# [Consegna]
Converti i dati qui sotto in una lista JSON di stringhe, una per ogni riga, omettendo le righe vuote.

#### Dati ####

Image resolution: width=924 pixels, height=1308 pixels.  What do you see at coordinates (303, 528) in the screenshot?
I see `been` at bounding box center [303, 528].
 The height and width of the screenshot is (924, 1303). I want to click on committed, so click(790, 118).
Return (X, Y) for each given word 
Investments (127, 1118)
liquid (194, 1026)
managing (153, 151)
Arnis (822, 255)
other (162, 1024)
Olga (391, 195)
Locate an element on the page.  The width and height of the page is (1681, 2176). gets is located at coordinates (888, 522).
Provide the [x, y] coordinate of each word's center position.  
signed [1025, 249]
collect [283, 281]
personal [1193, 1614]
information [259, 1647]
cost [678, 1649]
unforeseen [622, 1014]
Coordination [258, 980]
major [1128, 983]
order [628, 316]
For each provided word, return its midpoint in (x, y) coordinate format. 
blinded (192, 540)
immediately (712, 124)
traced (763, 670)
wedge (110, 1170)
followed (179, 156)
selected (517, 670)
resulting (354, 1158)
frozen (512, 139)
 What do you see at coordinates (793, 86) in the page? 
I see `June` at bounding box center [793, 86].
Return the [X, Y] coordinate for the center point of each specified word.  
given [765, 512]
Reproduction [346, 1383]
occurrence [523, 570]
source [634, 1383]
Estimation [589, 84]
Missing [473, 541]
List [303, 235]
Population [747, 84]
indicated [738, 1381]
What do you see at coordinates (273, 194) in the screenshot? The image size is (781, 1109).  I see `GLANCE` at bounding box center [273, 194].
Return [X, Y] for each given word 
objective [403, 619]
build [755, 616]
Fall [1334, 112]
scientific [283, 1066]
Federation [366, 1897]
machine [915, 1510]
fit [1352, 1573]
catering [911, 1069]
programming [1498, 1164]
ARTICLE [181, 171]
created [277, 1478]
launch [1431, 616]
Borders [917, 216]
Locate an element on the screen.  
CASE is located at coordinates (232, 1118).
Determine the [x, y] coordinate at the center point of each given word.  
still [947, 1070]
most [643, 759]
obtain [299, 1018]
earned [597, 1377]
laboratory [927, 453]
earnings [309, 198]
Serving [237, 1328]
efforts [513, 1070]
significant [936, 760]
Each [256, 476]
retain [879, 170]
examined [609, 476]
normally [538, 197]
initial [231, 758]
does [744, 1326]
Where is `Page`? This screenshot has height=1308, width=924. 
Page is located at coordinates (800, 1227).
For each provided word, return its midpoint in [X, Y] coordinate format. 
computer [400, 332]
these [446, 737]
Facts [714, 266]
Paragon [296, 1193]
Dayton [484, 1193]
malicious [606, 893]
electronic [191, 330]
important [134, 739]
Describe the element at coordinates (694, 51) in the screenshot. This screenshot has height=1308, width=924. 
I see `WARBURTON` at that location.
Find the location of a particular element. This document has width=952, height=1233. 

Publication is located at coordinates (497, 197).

####

# [Soluzione]
[
  "Image resolution: width=924 pixels, height=1308 pixels.  What do you see at coordinates (303, 528) in the screenshot?",
  "I see `been` at bounding box center [303, 528].",
  " The height and width of the screenshot is (924, 1303). I want to click on committed, so click(790, 118).",
  "Return (X, Y) for each given word ",
  "Investments (127, 1118)",
  "liquid (194, 1026)",
  "managing (153, 151)",
  "Arnis (822, 255)",
  "other (162, 1024)",
  "Olga (391, 195)",
  "Locate an element on the page.  The width and height of the page is (1681, 2176). gets is located at coordinates (888, 522).",
  "Provide the [x, y] coordinate of each word's center position.  ",
  "signed [1025, 249]",
  "collect [283, 281]",
  "personal [1193, 1614]",
  "information [259, 1647]",
  "cost [678, 1649]",
  "unforeseen [622, 1014]",
  "Coordination [258, 980]",
  "major [1128, 983]",
  "order [628, 316]",
  "For each provided word, return its midpoint in (x, y) coordinate format. ",
  "blinded (192, 540)",
  "immediately (712, 124)",
  "traced (763, 670)",
  "wedge (110, 1170)",
  "followed (179, 156)",
  "selected (517, 670)",
  "resulting (354, 1158)",
  "frozen (512, 139)",
  " What do you see at coordinates (793, 86) in the page? ",
  "I see `June` at bounding box center [793, 86].",
  "Return the [X, Y] coordinate for the center point of each specified word.  ",
  "given [765, 512]",
  "Reproduction [346, 1383]",
  "occurrence [523, 570]",
  "source [634, 1383]",
  "Estimation [589, 84]",
  "Missing [473, 541]",
  "List [303, 235]",
  "Population [747, 84]",
  "indicated [738, 1381]",
  "What do you see at coordinates (273, 194) in the screenshot? The image size is (781, 1109).  I see `GLANCE` at bounding box center [273, 194].",
  "Return [X, Y] for each given word ",
  "objective [403, 619]",
  "build [755, 616]",
  "Fall [1334, 112]",
  "scientific [283, 1066]",
  "Federation [366, 1897]",
  "machine [915, 1510]",
  "fit [1352, 1573]",
  "catering [911, 1069]",
  "programming [1498, 1164]",
  "ARTICLE [181, 171]",
  "created [277, 1478]",
  "launch [1431, 616]",
  "Borders [917, 216]",
  "Locate an element on the screen.  ",
  "CASE is located at coordinates (232, 1118).",
  "Determine the [x, y] coordinate at the center point of each given word.  ",
  "still [947, 1070]",
  "most [643, 759]",
  "obtain [299, 1018]",
  "earned [597, 1377]",
  "laboratory [927, 453]",
  "earnings [309, 198]",
  "Serving [237, 1328]",
  "efforts [513, 1070]",
  "significant [936, 760]",
  "Each [256, 476]",
  "retain [879, 170]",
  "examined [609, 476]",
  "normally [538, 197]",
  "initial [231, 758]",
  "does [744, 1326]",
  "Where is `Page`? This screenshot has height=1308, width=924. ",
  "Page is located at coordinates (800, 1227).",
  "For each provided word, return its midpoint in [X, Y] coordinate format. ",
  "computer [400, 332]",
  "these [446, 737]",
  "Facts [714, 266]",
  "Paragon [296, 1193]",
  "Dayton [484, 1193]",
  "malicious [606, 893]",
  "electronic [191, 330]",
  "important [134, 739]",
  "Describe the element at coordinates (694, 51) in the screenshot. This screenshot has height=1308, width=924. ",
  "I see `WARBURTON` at that location.",
  "Find the location of a particular element. This document has width=952, height=1233. ",
  "Publication is located at coordinates (497, 197)."
]